As appropriate, results are reported as absolute numbers, medians, or means and standard deviations. Statistical analysis was performed using the GraphPad Prism 8.0 software for Windows. Data were tested for normality using the Shapiro-Wilks test. Unpaired t-test or Mann–Whitney was used in the case of data displaying normality or not, respectively. Spearman correlation was used for the correlation of data. Receiver operating characteristic (ROC) analysis was performed using ICU admission, intubation, or survival as the classification variable, while C3a and/or C5b-9 levels on admission were used as prognostic variables. The optimal cut-off value for predicting the different factors was calculated as the point with the greatest combined sensitivity and specificity. A p-value p < 0.05 was considered statistically significant.

3. Results

3.1. Increase of C3a and C5b-9 Levels in COVID-19 Patients

Patient demographic data are shown in Table 1. Patient groups showed differences in line with the characteristics of the disease but had no differences in terms of comorbidities such as diabetes, cardiovascular disease and chronic obstructive pulmonary disease (COPD).
A statistically significant increase of C3a (p < 0.001) and C5b-9 (p < 0.0001) levels was observed in critically ill patients compared to those with severe disease (Figure 1a,b). Further grouping into intubated and non-intubated revealed a significant increase for both C3a (p < 0.001) and C5b-9 (p < 0.05) in intubated versus non-intubated patients (Figure 1c,d). C3a and C5b-9 levels remained significantly elevated in non-survivors (p < 0.001) compared to survivors (p < 0.01) (Figure 1e,f). Spearman correlation revealed a positive correlation of C3a with CRP (r = 0.442, p < 0.0001), ferritin levels (r = 0.391, p = 0.002) and fibrinogen (r = 0.389, p = 0.006) and a weak but positive correlation of C5b-9 with patient length of stay (LOS) in either ward or ICU (r = 0.302, p = 0.007) (Figure 2).

3.2. Differential Prediction of COVID-19 Progression and Outcome by C3a and C5b-9 Levels

The prognostic accuracy of C3a and C5b-9 for prediction of ICU admission, need for intubation, and survival was next determined by ROC analysis (Figure 3). The area under the curve (AUC) for prediction of ICU admission was 0.739 (95% CI = 0.627–0.852, p = 0.0003) and 0.764 (95% CI = 0.654–0.875, p < 0.0001) for C3a and C5b-9, respectively (Figure 3c,d). Similarly, AUC for the need for intubation for C3a was 0.722, (95% CI = 0.601–0.844, p = 0.0011) compared to 0.656, (95% CI = 0.537–0.776, p = 0.018) for C5b-9 (Figure 3c,d). C3a AUC for mortality prediction was 0.740, (95% CI = 0.620–0.860, p = 0.0010) compared to C5b-9 which proved a weak candidate for mortality prediction with an AUC of 0.631 and a non-significant p-value (95% CI = 0.530–0.759, p = 0.068) (Figure 3c,d). Combination of C3a and C5b-9 resulted in an AUC of 0.773, 95% CI = 0.670–0.874, p < 0.0001 for ICU admission, 0.753, 95% CI = 0.640–0.865, p = 0.0004 for intubation and 0.756, 95% CI = 0.646–0.865, p = 0.0001 for mortality (Figure 3a–d).

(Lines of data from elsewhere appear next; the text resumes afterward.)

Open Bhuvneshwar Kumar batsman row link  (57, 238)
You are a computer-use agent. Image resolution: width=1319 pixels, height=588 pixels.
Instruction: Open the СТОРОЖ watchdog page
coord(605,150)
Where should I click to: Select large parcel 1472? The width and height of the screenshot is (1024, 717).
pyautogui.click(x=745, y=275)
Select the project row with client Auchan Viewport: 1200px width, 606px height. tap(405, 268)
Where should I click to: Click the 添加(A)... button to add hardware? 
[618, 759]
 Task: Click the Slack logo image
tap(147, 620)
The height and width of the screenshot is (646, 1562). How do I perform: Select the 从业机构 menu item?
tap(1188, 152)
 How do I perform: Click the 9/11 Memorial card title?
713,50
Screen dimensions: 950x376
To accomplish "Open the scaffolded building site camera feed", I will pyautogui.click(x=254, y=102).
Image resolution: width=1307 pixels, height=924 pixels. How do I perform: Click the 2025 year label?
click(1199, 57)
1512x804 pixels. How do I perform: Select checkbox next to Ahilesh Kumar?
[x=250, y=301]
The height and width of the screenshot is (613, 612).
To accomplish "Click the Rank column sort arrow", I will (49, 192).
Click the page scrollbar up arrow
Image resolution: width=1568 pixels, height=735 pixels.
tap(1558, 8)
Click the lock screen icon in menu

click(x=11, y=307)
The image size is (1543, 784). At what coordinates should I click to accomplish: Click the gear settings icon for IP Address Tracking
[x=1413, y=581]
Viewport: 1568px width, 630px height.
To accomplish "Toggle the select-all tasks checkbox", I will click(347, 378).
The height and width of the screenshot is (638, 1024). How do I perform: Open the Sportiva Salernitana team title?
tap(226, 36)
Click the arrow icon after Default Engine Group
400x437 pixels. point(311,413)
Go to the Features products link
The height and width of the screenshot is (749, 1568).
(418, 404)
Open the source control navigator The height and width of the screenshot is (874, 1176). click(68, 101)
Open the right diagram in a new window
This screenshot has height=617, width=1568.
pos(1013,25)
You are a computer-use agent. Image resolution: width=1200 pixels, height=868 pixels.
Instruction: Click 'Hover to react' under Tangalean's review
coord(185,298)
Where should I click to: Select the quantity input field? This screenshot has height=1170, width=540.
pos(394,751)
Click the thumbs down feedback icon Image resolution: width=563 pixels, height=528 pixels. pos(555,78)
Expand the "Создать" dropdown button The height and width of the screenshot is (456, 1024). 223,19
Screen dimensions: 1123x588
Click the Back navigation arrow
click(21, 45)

3.3. C3a and C5b-9 Performance as COVID-19 Prognosis Tools

The prognostic accuracy of C3a and C5b-9 was further compared to that of C-reactive protein (CRP) and D-dimers, considered standard biomarkers for hyper-inflammation and coagulation, respectively, during COVID-19 [12]. The AUC values for prediction of ICU admission, intubation and mortality by C3a alone were higher compared to both CRP (ICU admission AUC = 0.642, 95% CI = 0.514–0.769, p = 0.038, Intubation AUC = 0.702, 95% CI = 0.579–0.825, p = 0.003, Mortality AUC = 0.720, 95% CI = 0.582–0.858, p = 0.003) and D-dimers (ICU admission AUC = 0.668, 95% CI = 0.541–0.795, p = 0.014, Intubation AUC = 0.601, 95% CI = 0.460–0.742, p = NS, Mortality AUC = 0.675, 95% CI = 0.524–0.826, p = 0.002) (Figure 3 and Figure 4). A comparison of the performance of C5b-9 showed a higher AUC for the prediction of ICU admission than that of both CRP and D-dimers. In comparison, AUC for intubation prediction was lower than that for CRP but higher than D-dimers AUC (Figure 3 and Figure 4). Mortality prediction by C5b-9 proved poor in comparison to both CRP and D-dimers (Figure 3 and Figure 4). Finally, a combination of C3a and C5b-9 showed higher AUC values than CRP and D-dimers for all parameters tested.

4. Discussion

The present study demonstrates the differential ability of complement factors C3a and C5b-9 for predicting disease progression, such as patient admission in ICU as well as a patient need for intubation, and finally, prediction of the outcome when defined as mortality (Figure 3). Therefore, C3a and C5b-9 may be considered markers for differential prediction of ICU admission, intubation and survival, while their combination results in a powerful prognostic tool. C3a showed a similarly high AUC for predicting all parameters examined in our analysis, while C5b-9 could accurately predict ICU admission and, to a lesser extent, intubation but not mortality. Furthermore, the combination of the two markers resulted in higher AUC values for ICU admission, intubation and mortality, indicating its high predictive potential as a prognostic tool. Increased levels of C3a and C5b-9 in critically ill patients with severe disease have been reported with no significant difference between survivors and non-survivors [13]. C3a has been reported previously as a strong marker for mortality prediction, but its ability to predict ICU admission and intubation was not assessed [14], while in another study that did not include critically ill patients, complement over-activation failed to predict disease progression [15]. Our observations further support the important role of complement activation in COVID-19 pathogenesis. The differential ability of C3a and C5b-9 to predict disease progression and mortality observed in our study indicates that this may be a result of the different roles of each factor in COVID-19 progression and possibly affected by both their position in the complement cascade as well as their individual effect on immune responses. The superiority of C3a for the prediction of mortality, observed in our study, in comparison to C5b-9, which failed to predict mortality, is in line with a previous study [14]. This indicates that the upstream position of C3a in the cascade possibly allows for its increased predictive potential both for mortality as well as for COVID-19 progression overall. C5a has also been reported to possess a potential for predicting COVID-19 [16,17,18], but the performance of the specific factor was not assessed in the present study.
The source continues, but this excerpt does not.